Der Verkauf reiht sich in eine Phase ein, in der Shell sein Portfolio konsequent auf das Kerngeschäft in Öl und Gas ausrichtet und Kapital für Aktienrückkäufe sowie die Dividende freisetzt. Am 14. Juli hatten die Aktionäre von ARC Resources bereits einer Übernahmevereinbarung mit Shell plc und Shell Canada Limited zugestimmt – ein weiterer Baustein der Portfoliosteuerung, wenn auch mit umgekehrter Stoßrichtung im Upstream-Geschäft.

Quartalszahlen zeigen gemischtes Bild

Am 30. Juli hatte Shell seine Zahlen für das zweite Quartal 2026 vorgelegt. Der Umsatz kletterte auf 94,66 Milliarden US-Dollar und übertraf die Erwartungen von 86,80 Milliarden US-Dollar deutlich. Beim Gewinn je Aktie verfehlte der Konzern mit 1,76 US-Dollar jedoch die Prognose von 2,80 US-Dollar. Der bereinigte Gewinn lag bei 9,8 Milliarden US-Dollar, der operative Cashflow überstieg 21 Milliarden US-Dollar, der freie Cashflow erreichte rund 17 Milliarden US-Dollar – und das trotz geopolitischer Störungen im Nahen Osten.

Auf der Kostenseite kommt Shell voran: Im ersten Halbjahr 2026 wurden strukturelle Einsparungen von 700 Millionen US-Dollar realisiert. Der Konzern liegt damit auf Kurs, das obere Ende seines Sparziels von 5 bis 7 Milliarden US-Dollar bis Ende 2026 zu erreichen. Für die Investitionen im laufenden Jahr rechnet Shell mit 24 bis 26 Milliarden US-Dollar.

Dividende und Rückkäufe laufen weiter

Shell zahlt für das zweite Quartal eine Zwischendividende von 0,3906 US-Dollar je Stammaktie, umgerechnet 0,7812 US-Dollar je ADS. Der Ex-Dividenden-Tag ist für den 13. August für Stammaktien und den 14. August für ADSs angesetzt, die Auszahlung erfolgt am 21. September. Parallel läuft das Rückkaufprogramm weiter: Zusätzlich zu 3,0 Milliarden US-Dollar an neuen Rückkäufen kommen 1,232 Milliarden US-Dollar aus dem Vorgängerprogramm hinzu, sämtliche zurückgekauften Aktien werden eingezogen.
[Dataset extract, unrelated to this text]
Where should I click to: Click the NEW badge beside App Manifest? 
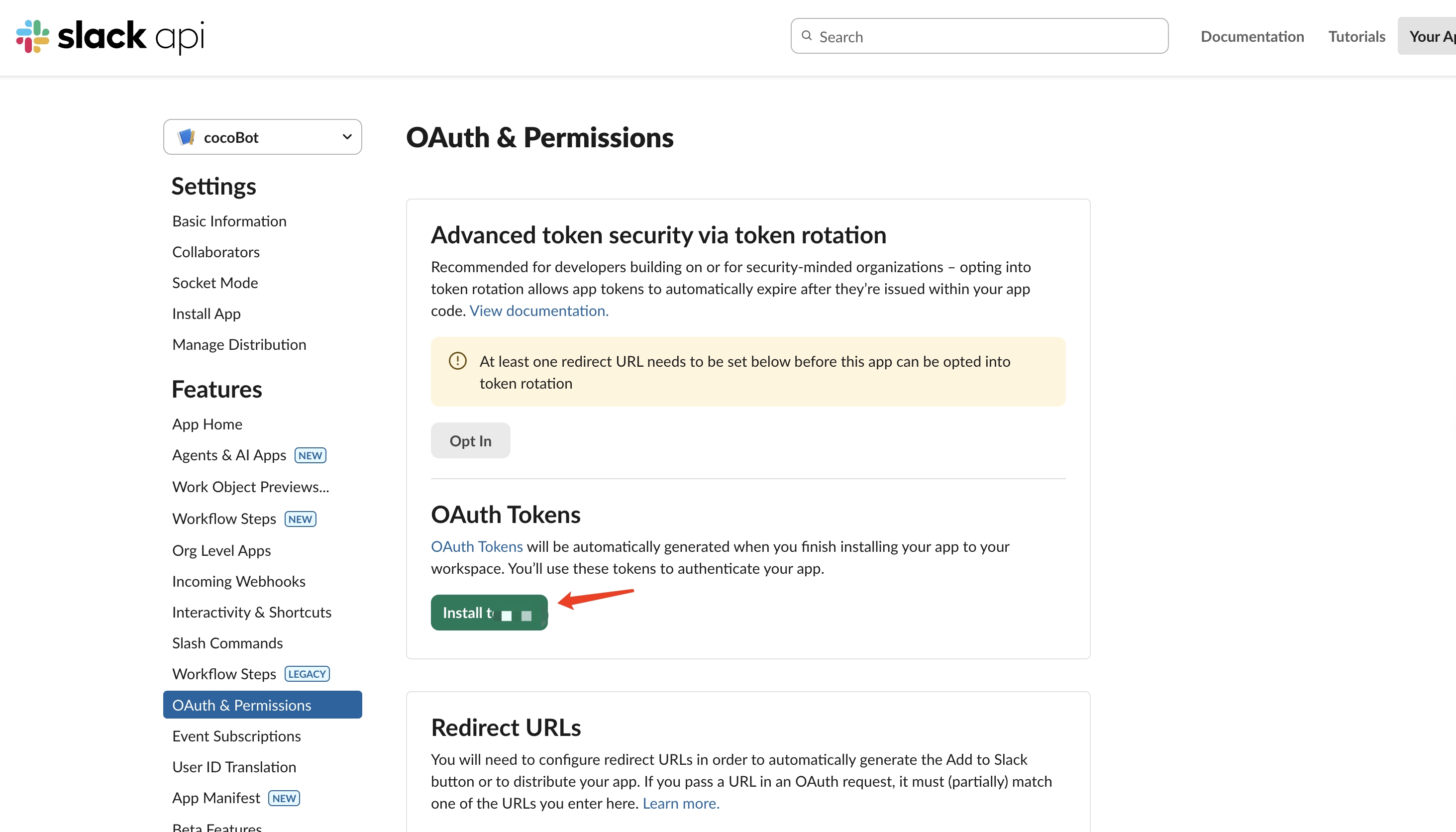pos(284,798)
Der Abschluss ist noch vor den Zahlen zum dritten Quartal geplant, die zugehörigen Kontrakte laufen bis zum 23. Oktober.

Am Donnerstag meldete Shell den Rückkauf von 1.625.000 Aktien zur Einziehung: 900.000 Stück an der Londoner Börse, 175.000 über Chi-X in Pfund sowie 550.000 an der Amsterdamer Börse in Euro. Der gewichtete Durchschnittspreis für die Londoner Käufe lag bei 32,9615 Pfund. Zudem verkaufte Finanzvorstand Sinead Gorman am 31. Juli 30.000 Stammaktien zu einem Kurs von 33,686565 Pfund je Aktie, was einem Gesamterlös von gut 1,01 Millionen Pfund entspricht.
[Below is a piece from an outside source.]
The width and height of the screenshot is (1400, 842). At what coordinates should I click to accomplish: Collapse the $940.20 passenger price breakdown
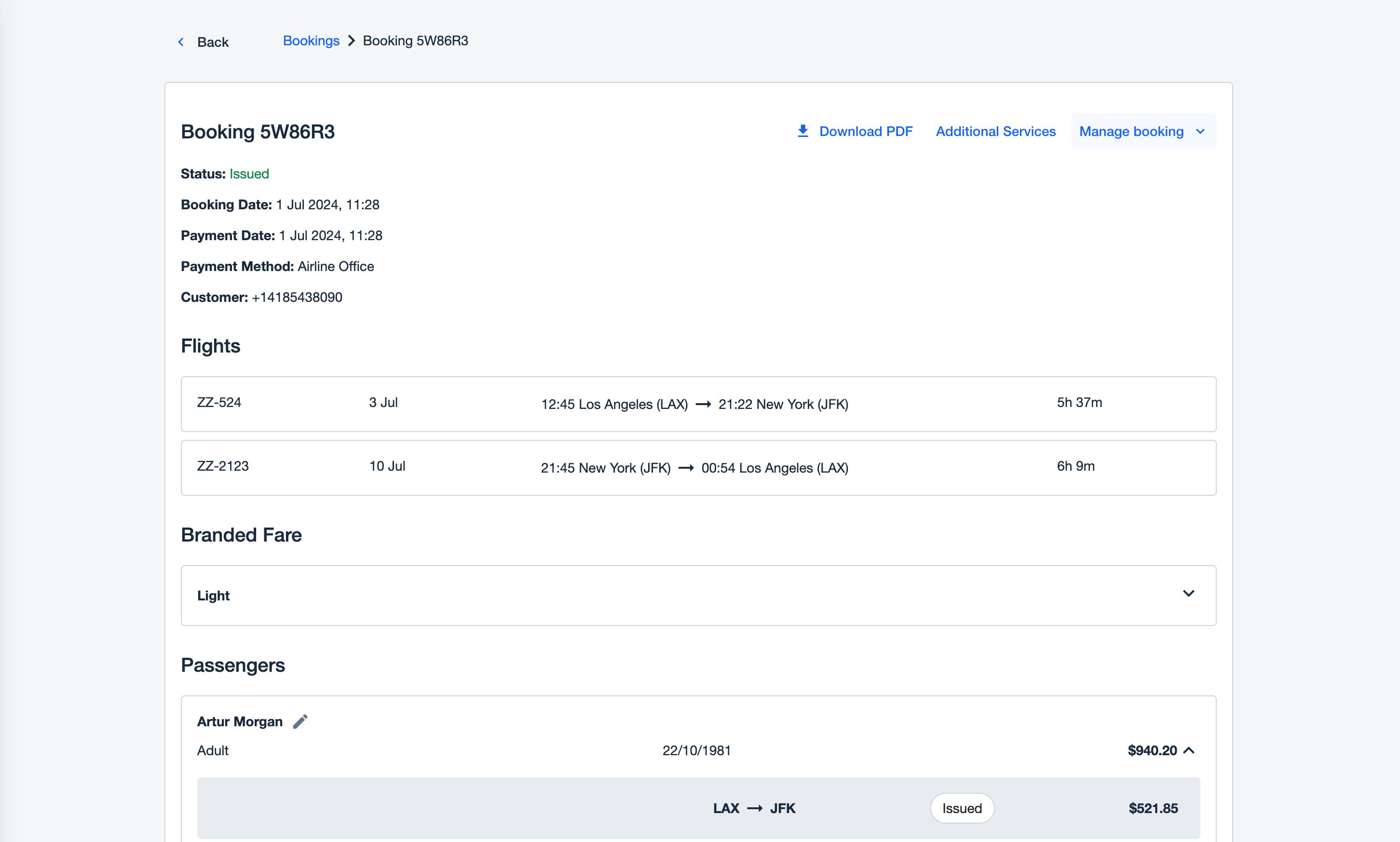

Analysten bleiben zuversichtlich

Am Montag bestätigten mehrere Häuser ihre positive Einschätzung zu Shell. Sowohl DBS als auch Berenberg Bank vergaben eine Kaufempfehlung. Piper Sandler hob sein Kursziel von 88 auf 89 US-Dollar an.

Die Aktie schloss am Freitag bei 38,31 Euro und gab damit 1,33 Prozent nach. Vom 52-Wochen-Hoch bei 41,32 Euro, erreicht Ende März, notiert das Papier gut 7 Prozent entfernt. Auf Sicht von 30 Tagen steht dennoch ein Plus von 6,31 Prozent zu Buche, seit Jahresbeginn summiert sich der Zuwachs auf 22,42 Prozent. Die Kombination aus laufenden Rückkäufen, stabiler Dividendenpolitik und einer klareren Portfoliostruktur nach dem Verkauf des europäischen Ökostromgeschäfts dürfte für Anleger der zentrale Anhaltspunkt bleiben, wenn Shell im Oktober die Zahlen zum dritten Quartal vorlegt.